Ne zaman bir nebî görürseniz, Kur’ân-ı Kerim’de bir nebî adı, nebî kelimesi geçmişse o bir peygamberdir. Bütün peygamberler aynı zamanda resûldür. Ama bizim saflar derler ki: “Nebî olunmadan resûl olunmaz.”

Sevgili kardeşlerim! O kadar çok yanlışları var ki; hangisinden bahsetmek lâzım, bilmiyorum. “Nebî olunmadan resûl olunmaz.” diyorlar.

Allahû Tealâ ne kadar kavim gelmiş geçmişse, o kavimlerin her birinde resûl beas ettiğini söylüyor. Ve her devirde bir tane peygamber var. Nebî bir tane. Eğer nebî olunmadan resûl olunmazsa bütün o kavimlerdeki resûller, hepsi mi peygamber bu insanların? Ve bunları ispat ettiğimiz zaman küplere biniyor adamlar.

Sevgili kardeşlerim! Biz kendimize ait bir şey söylemiyoruz ki, bize niye kızıyorlar? Söz konusu olan şey, Kur’ân.

Bir adam, bir dîn profesörü, her şeyden evvel Kur’ân’ı bilmek mecburiyetinde değil mi? Öyleyse bu cehalet karşısında siz olsanız ne yapardınız? Allahû Tealâ size bir görev vermişse? Allah’ın öğrettiği Kur’ân’ı insanlara öğretmekle vazifeliyseniz? Gerçek Kur’ân’ı öğretmekle vazifeliyseniz? Ve o insanlar bilmiyorsa? O zaman bizim vazifemizi yapmamız, neden bu insanları bu kadar rahatsız ediyor? Arkasında sadece bir tek şey var sevgili kardeşlerim. Eğer Kur’ân hakikatlerini kabul ederlerse ve sizlere de “Gerçekten böyledir.” derlerse sizlerin yani halkımızın onları azarlayacağını zannediyorlar. “Mademki böyleydi, sen bize bunları neden şimdiye kadar söylemedin?” Korktukları tek şey bu. Böyle saçmalık olur mu sevgili kardeşlerim?

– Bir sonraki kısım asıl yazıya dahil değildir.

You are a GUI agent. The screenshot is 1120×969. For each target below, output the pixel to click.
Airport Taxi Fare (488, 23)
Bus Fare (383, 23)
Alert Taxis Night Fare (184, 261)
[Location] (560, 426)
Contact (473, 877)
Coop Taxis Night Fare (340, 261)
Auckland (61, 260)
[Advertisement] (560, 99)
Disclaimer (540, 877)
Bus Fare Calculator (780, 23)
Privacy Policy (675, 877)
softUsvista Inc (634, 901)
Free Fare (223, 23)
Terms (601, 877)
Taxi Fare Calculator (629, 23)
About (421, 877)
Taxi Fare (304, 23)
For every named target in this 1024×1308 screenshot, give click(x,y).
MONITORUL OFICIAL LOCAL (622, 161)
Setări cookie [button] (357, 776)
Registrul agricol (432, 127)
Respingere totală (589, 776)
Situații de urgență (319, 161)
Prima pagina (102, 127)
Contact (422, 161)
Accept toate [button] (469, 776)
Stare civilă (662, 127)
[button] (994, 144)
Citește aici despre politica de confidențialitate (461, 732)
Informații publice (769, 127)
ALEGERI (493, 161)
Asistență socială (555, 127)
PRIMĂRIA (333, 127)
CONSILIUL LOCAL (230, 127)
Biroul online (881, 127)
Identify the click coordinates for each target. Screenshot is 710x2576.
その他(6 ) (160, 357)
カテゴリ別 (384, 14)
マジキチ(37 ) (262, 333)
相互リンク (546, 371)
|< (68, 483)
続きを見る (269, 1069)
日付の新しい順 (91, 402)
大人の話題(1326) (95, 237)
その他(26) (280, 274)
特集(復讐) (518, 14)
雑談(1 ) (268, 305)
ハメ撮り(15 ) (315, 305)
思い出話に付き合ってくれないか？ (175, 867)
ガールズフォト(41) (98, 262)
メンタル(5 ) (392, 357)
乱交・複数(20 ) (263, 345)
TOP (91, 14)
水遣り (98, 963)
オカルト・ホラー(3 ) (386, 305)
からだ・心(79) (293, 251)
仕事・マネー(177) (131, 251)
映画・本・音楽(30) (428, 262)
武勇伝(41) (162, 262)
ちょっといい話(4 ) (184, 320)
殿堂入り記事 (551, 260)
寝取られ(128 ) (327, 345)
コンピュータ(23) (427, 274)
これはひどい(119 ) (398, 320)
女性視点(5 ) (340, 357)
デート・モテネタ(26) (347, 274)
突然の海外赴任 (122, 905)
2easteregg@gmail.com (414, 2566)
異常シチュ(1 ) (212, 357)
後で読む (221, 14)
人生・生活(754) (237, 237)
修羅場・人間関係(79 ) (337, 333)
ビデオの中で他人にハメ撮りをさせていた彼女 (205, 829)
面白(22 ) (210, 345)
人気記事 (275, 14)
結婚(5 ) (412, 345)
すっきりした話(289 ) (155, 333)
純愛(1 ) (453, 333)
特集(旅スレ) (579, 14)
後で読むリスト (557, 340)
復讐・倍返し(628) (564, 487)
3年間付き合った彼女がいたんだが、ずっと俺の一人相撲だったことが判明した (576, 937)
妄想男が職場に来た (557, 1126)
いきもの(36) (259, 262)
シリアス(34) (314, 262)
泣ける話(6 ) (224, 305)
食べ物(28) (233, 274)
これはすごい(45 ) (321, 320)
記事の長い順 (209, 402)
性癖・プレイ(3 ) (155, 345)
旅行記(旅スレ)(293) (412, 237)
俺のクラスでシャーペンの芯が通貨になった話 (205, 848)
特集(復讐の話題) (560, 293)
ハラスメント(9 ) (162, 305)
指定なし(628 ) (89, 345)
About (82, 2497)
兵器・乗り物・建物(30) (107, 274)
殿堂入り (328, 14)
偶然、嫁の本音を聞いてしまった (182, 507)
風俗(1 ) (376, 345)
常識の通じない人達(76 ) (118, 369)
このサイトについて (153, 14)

Evvelâ kanun: Herkes sadece öğrendiğini öğretebilir. Bu kardeşlerimiz eksik bir eğitimle eğitildiler. Ve öğrendiklerini öğretmekle vazifeliler. Bilmedikleri şeyleri elbette öğretemezler. O zaman neden korkuyorsunuz? Kim size söylerse; “Bu hakikatler mademki Kur’ân-ı Kerim’de vardı, neden bize öğretmediniz?” derse söyleyeceğiniz söz hazır değil mi? Biz de sizi müdafaa etmeyecek miyiz buradan? Öğrenmediğiniz bir şeyi nasıl öğreteceksiniz insana? Eğer Allahû Tealâ bize öğretmeseydi, biz de sizlere öğretemezdik. Ama eğer Allahû Tealâ bunları bize öğrettiyse, biz size bunları öğretmekle vazifeliyiz.

Kimler itiraz ediyorsa onları görmek istiyorum. Her şehirde konferans vereceğim. Kim bize bilmediğimiz bir şeyi öğretebilirse ona bir mükâfat vermeyi düşünüyorum. Söz konusu olan şey, Kur’ân’ın gizli kalmış, tatbikattan birer birer çıkarılmış o temel hükümleri.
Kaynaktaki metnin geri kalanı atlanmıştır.